労働時間を記録しチームメンバーで共有可能な時間管理SaaS「TimeCrowd」が2550万円調達

労働時間を記録しチームメンバーで共有可能な時間管理SaaS「TimeCrowd」が2550万円調達

労働時間を記録しチームメンバーで共有可能な時間管理SaaS「TimeCrowd」(タイムクラウド)を提供するタイムクラウドは4月14日、J-KISS型新株予約権の発行による2550万円の資金調達を発表した。引受先は、ライフタイムベンチャーズ、インキュベイトファンド、個人投資家。調達した資金は、開発費・採用費に充当する予定。
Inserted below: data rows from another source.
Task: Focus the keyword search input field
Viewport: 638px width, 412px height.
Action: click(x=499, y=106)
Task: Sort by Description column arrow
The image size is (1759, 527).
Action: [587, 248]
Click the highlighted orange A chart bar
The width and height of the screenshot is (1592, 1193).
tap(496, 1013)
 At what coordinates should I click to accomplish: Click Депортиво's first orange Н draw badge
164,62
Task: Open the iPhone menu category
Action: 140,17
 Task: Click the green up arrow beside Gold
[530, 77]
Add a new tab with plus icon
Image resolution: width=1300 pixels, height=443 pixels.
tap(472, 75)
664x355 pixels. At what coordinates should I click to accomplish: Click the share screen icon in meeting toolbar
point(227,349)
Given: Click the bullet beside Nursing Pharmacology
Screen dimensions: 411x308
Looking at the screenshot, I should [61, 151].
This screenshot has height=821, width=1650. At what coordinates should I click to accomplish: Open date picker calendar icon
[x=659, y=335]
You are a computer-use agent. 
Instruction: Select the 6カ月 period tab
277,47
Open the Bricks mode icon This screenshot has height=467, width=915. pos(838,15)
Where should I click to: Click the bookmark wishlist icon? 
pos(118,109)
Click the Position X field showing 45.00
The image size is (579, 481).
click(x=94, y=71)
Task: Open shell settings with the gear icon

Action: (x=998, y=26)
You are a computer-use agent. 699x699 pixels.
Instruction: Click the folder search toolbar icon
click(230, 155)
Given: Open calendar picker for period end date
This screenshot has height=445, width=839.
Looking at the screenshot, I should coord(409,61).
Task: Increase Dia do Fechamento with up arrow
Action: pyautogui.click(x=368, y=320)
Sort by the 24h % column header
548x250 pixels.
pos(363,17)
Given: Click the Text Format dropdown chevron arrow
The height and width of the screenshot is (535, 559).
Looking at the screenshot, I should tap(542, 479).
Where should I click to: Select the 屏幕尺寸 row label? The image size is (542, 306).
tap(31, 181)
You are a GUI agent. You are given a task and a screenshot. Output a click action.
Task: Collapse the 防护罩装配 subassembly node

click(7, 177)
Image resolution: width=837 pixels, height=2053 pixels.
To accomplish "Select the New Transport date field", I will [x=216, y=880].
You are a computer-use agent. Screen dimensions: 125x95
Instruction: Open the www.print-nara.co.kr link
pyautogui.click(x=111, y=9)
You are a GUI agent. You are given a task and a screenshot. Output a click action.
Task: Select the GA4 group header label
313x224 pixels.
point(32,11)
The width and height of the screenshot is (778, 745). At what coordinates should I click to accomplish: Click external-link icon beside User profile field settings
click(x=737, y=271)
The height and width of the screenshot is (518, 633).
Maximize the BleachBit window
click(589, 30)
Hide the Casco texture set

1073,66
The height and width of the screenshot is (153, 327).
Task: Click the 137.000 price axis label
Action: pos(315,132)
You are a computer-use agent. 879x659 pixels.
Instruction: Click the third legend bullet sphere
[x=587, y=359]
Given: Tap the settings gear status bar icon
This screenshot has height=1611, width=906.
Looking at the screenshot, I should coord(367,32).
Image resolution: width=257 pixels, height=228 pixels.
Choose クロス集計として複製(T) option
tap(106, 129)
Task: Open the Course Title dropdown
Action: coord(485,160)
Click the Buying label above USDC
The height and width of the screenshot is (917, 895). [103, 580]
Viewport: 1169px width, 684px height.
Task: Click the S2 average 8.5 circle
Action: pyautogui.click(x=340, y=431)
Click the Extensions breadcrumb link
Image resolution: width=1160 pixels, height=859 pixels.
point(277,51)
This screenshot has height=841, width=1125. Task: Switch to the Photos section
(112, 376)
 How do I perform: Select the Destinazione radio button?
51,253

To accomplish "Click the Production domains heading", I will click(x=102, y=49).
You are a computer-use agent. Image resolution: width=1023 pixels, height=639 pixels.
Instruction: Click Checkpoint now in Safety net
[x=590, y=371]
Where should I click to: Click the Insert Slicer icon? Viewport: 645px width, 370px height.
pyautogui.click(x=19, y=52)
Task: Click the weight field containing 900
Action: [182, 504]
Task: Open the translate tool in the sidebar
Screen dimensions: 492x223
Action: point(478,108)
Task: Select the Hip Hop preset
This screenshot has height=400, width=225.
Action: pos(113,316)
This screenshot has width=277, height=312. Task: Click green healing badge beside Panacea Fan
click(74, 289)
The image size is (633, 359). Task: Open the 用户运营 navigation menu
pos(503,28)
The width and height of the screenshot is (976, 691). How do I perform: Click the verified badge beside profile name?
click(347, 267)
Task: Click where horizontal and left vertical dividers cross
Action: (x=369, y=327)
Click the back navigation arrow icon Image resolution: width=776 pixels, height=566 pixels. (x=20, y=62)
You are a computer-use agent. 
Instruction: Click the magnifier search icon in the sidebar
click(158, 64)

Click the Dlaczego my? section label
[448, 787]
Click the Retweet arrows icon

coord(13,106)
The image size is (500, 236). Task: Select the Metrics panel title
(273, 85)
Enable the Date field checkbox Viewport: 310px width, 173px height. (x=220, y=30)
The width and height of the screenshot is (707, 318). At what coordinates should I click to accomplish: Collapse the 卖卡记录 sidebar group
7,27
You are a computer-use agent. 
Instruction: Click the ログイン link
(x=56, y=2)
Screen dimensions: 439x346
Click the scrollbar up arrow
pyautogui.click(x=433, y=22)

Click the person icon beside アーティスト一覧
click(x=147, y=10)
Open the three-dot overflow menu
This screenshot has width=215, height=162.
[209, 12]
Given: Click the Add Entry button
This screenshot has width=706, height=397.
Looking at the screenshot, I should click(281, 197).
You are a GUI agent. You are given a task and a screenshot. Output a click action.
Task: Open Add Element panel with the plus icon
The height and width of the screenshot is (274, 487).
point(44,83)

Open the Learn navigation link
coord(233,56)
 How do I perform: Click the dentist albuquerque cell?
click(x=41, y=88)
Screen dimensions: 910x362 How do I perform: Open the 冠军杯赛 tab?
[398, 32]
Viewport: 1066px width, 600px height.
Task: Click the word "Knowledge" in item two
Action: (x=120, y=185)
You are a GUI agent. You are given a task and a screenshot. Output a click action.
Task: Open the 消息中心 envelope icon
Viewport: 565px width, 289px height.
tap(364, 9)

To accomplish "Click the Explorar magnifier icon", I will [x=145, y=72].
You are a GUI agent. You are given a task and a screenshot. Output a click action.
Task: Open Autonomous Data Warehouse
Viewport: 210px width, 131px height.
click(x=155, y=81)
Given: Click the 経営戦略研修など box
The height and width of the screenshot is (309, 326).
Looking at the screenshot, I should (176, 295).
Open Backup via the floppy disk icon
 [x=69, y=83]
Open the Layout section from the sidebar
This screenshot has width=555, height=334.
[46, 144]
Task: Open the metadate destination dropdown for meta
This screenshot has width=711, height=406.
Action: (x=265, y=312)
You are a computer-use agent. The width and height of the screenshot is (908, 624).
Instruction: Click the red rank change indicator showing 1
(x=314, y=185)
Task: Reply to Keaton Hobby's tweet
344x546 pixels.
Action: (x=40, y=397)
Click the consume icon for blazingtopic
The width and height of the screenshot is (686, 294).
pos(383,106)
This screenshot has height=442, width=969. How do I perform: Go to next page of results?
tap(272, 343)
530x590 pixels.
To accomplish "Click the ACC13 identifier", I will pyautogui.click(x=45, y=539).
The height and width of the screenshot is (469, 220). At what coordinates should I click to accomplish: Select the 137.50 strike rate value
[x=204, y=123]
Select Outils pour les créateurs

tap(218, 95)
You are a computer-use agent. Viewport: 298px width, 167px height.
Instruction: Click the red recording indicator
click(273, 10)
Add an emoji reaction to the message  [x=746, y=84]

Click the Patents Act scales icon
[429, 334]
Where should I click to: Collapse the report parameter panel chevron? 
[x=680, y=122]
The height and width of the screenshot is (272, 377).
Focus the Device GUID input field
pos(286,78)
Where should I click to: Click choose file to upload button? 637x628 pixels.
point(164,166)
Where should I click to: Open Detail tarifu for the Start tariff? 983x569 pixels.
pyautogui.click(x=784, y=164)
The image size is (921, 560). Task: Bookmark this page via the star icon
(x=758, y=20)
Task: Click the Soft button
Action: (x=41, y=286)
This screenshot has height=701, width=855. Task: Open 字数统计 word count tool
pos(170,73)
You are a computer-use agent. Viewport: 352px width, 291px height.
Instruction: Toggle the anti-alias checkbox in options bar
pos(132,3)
労働時間を記録しチームメンバーで共有可能な時間管理SaaS「TimeCrowd」が2550万円調達

TimeCrowdは、労働時間を記録してチームメンバーに共有することで、チーム全体の生産性を高めるためのリモートワーク対応時間管理ツール。タスクごとにかかった時間をウェブ上で簡単に記録でき、チームの「誰が」「何を」しているかをリアルタイムで把握できる。また、レポート機能・CSVダウンロード機能により時間の見える化を行い、業務効率の改善などに役立てられるとしている。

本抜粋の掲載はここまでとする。